García ha señalado que se destinan 8.760.000 euros para la puesta en marcha de nuevas instalaciones de energías renovables y que estas ayudas contribuyen a fomentar modelos de inversión más innovadores y promover cambios en los patrones de consumo y producción energética “utilizando de manera eficaz los recursos, reforzando la competitividad empresarial y promoviendo una mayor seguridad energética”.

Ha destacado el “considerable” aumento de la intensidad de la ayuda y ha explicado que mientras que para los municipios y entidades locales la ayuda sigue en el 80 por ciento de los costes subvencionables para el resto de beneficiarios, fundamentalmente particulares y pymes, la cobertura pasa del 40 al 55 por ciento.

La consejera ha concretado que el autoconsumo cuenta en esta convocatoria con 4,9 millones de euros para su promoción y que las ayudas son de concesión directa.
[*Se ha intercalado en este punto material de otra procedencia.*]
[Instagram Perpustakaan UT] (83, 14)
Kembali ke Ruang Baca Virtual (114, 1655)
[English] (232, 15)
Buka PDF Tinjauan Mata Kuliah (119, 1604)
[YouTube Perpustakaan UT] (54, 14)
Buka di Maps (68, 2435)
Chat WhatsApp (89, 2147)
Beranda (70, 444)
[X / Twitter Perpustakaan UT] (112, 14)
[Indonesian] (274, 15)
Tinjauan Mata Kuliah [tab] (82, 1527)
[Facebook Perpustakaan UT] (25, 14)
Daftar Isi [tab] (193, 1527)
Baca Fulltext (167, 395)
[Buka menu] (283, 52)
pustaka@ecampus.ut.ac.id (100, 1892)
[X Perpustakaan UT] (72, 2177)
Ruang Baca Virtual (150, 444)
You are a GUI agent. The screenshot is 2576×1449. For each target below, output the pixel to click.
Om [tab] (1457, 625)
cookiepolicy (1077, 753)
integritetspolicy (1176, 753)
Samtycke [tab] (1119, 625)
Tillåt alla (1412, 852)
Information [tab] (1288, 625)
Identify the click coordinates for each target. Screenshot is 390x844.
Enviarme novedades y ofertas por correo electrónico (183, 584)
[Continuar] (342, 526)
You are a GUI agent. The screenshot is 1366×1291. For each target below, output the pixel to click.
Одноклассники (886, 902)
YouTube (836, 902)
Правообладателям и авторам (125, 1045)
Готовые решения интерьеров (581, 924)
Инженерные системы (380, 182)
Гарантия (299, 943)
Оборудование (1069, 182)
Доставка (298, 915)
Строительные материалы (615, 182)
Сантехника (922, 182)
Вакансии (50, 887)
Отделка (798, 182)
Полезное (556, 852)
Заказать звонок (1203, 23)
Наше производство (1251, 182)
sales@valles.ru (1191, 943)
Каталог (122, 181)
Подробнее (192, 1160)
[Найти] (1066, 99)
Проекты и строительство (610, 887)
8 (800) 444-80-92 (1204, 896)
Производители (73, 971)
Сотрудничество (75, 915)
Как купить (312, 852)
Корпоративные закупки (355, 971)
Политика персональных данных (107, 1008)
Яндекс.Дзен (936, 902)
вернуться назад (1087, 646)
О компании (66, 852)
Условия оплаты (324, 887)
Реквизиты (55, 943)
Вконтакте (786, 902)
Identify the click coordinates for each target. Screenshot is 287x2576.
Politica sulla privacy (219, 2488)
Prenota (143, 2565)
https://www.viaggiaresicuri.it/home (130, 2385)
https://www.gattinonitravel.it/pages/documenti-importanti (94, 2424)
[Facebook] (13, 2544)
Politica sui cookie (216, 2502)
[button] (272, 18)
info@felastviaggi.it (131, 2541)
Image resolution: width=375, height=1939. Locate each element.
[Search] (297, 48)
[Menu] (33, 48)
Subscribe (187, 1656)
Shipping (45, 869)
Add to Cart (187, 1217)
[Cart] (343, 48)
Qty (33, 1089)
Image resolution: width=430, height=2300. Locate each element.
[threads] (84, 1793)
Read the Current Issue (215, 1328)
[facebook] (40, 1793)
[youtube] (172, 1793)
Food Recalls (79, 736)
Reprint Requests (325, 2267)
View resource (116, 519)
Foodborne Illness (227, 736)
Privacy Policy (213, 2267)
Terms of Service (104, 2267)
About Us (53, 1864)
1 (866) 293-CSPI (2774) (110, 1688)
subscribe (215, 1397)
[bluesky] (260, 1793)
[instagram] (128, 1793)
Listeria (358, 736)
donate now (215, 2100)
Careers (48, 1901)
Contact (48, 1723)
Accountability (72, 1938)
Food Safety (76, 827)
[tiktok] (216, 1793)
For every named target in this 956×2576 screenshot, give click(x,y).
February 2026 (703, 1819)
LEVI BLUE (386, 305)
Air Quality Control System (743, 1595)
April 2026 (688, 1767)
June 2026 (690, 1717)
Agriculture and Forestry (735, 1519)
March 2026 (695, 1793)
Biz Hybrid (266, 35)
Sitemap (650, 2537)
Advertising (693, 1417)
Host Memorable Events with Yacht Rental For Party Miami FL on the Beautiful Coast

Se dota con 3.600.000 euros las ayudas para inversiones que contribuyan al ahorro y la eficiencia de la energía primaria consumida, mejorando el aprovechamiento de la energía en instalaciones ya existentes y en otras nuevas.

Según la consejera, se establecen dos líneas de ayuda, una dirigida al sector empresarial, pymes y sus agrupaciones, y a las comunidades de bienes; y otra dirigida a las infraestructuras y servicios públicos de la región, municipios y entidades locales menores y proveedores de servicios energéticos.

Ha reconocido que, al igual que con las renovables, la principal novedad en esas bases es el aumento de las ayudas a los beneficiarios y, en este sentido, ha indicado que se establece una intensidad del 80 por ciento de los costes subvencionables para los municipios y entidades locales menores y de entre el 55 al 70 por ciento para el sector empresarial.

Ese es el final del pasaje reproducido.